REQUESTS:
a) Decide whether each statement agrees with the towing thread, and back each yes or no with the deciding words quoted from it: (i) DiamondK's truck is a 2006 Chevy Silverado 2500 with a 6" lift. (ii) Darrin says gooseneck trailers cannot be adjusted. (iii) DiamondK has had trouble pulling a 3 horse BP.
b) Write the next part of the towing thread, picking up after its last post.

PAGE:
--- BEGIN ---

# Help!



## DiamondK (Aug 27, 2012)

So, I own a 2006 Chevy Silverado 2500, BUT it's got a 6" lift. And I love to hate my lift. Anyways, I've been pulling a 3 horse BP behind it fine. But, I'm looking into upgrading my trailer, and all I really want is a gooseneck. I can't see spending the money on a trailer that I don't really want (BP). Most of me thinks this can't happen; that my truck is to big, but I wanted to toss it out there and see if anyone has run into my same issue?


----------



## Darrin (Jul 11, 2011)

DiamondK said:


> So, I own a 2006 Chevy Silverado 2500, BUT it's got a 6" lift. And I love to hate my lift. Anyways, I've been pulling a 3 horse BP behind it fine. But, I'm looking into upgrading my trailer, and all I really want is a gooseneck. I can't see spending the money on a trailer that I don't really want (BP). Most of me thinks this can't happen; that my truck is to big, but I wanted to toss it out there and see if anyone has run into my same issue?


Well, you've got a problem all right. Basically you either have to reverse your 6" lift to stock height or get a different rig to haul with. Honestly I also don't recommend hauling a BP on a 6" lift either but you can get away with it until you don't.


----------



## Phly (Nov 14, 2012)

Depending on your over all height, most goose neck trailers are adjustable.
_Posted via Mobile Device_


----------



## Darrin (Jul 11, 2011)

Phly said:


> Depending on your over all height, most goose neck trailers are adjustable.
> _Posted via Mobile Device_


They are adjustable but if you lift the nose to high in the air it can end up being a bear to tow.

--- END ---

MATERIAL SHOWN:
--- BEGIN ---

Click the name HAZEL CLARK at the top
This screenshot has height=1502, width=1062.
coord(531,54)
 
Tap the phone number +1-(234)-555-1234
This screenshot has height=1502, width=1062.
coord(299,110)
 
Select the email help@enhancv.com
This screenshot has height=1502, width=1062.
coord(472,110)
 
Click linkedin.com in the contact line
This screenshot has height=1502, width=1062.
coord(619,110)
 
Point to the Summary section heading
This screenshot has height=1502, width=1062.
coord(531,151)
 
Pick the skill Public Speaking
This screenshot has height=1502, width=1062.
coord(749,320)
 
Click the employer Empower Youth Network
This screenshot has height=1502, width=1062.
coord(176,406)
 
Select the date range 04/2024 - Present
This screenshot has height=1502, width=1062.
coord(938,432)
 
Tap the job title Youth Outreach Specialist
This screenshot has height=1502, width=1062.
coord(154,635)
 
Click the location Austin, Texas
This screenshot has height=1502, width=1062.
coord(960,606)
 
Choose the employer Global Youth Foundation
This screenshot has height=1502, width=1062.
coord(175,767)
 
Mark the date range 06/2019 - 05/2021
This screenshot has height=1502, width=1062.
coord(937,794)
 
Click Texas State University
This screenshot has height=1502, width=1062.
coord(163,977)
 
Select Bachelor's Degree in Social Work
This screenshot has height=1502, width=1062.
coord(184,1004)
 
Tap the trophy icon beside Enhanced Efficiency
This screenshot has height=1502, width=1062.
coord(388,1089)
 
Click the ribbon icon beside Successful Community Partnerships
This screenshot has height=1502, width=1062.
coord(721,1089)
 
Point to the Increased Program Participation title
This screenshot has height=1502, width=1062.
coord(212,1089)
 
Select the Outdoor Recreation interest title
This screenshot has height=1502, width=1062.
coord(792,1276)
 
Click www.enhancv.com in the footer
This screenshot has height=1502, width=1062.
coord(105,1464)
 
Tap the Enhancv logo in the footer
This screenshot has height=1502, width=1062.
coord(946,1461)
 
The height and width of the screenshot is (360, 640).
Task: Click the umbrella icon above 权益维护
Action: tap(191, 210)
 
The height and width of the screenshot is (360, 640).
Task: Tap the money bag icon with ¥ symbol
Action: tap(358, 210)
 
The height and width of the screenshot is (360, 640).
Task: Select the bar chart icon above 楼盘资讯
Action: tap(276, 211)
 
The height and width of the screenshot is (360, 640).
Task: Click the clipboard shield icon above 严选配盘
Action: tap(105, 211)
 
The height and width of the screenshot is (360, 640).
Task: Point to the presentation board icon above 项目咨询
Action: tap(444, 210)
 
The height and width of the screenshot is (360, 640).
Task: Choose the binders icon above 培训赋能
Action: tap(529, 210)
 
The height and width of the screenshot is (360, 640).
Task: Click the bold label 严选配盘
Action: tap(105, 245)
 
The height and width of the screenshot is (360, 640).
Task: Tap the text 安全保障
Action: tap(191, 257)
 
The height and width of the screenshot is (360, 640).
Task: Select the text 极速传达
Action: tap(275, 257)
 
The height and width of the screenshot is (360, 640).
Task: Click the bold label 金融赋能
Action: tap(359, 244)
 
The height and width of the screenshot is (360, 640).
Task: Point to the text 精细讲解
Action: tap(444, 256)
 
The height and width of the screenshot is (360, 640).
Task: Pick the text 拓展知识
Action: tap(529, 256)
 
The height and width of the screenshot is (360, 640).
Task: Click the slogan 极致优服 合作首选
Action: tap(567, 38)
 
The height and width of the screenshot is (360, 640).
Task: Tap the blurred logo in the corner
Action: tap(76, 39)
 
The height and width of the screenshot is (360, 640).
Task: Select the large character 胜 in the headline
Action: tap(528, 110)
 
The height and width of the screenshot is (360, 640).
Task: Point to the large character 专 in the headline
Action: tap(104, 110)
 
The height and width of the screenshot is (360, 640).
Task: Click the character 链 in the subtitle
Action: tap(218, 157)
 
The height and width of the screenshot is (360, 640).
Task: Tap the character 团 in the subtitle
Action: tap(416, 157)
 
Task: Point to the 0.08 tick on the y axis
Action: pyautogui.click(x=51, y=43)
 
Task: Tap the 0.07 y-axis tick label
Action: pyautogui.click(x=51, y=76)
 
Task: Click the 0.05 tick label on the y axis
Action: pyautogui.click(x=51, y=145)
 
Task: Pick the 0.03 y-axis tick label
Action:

--- END ---

EXERCISE RESPONSES:
a)
(i) Yes: "I own a 2006 Chevy Silverado 2500, BUT it's got a 6" lift"
(ii) No: "They are adjustable"
(iii) No: "I've been pulling a 3 horse BP behind it fine."

b)
----------



## Tessa7707 (Sep 17, 2012)

Darrin said:


> They are adjustable but if you lift the nose to high in the air it can end up being a bear to tow.


Not to mention dangerous and hard on the horses. I'm running into the same problem right now, to a lesser degree. I have an F-350 at stock height, but it's still too tall. My gooseneck is not adjustable. I'm going to put new leaf springs on my trailer and get tires that are a little bit bigger. That should be enough for me. I don't know about for you. 6" is a lot. I'm concerned about the horses having to step really high to get out of the trailer. I guess a ramp would help solve that but I've never been a huge fan of them. 
So, maybe modding your new trailer will be the ticket?


----------



## Tessa7707 (Sep 17, 2012)

You know what I just thought of... I'm not sure whether you want to, but swapping out your bed for a flat-bed would allow you to lower the front of the gooseneck without hitting bed rails. You might not want to do that, just brainstorming. That would be a huge project.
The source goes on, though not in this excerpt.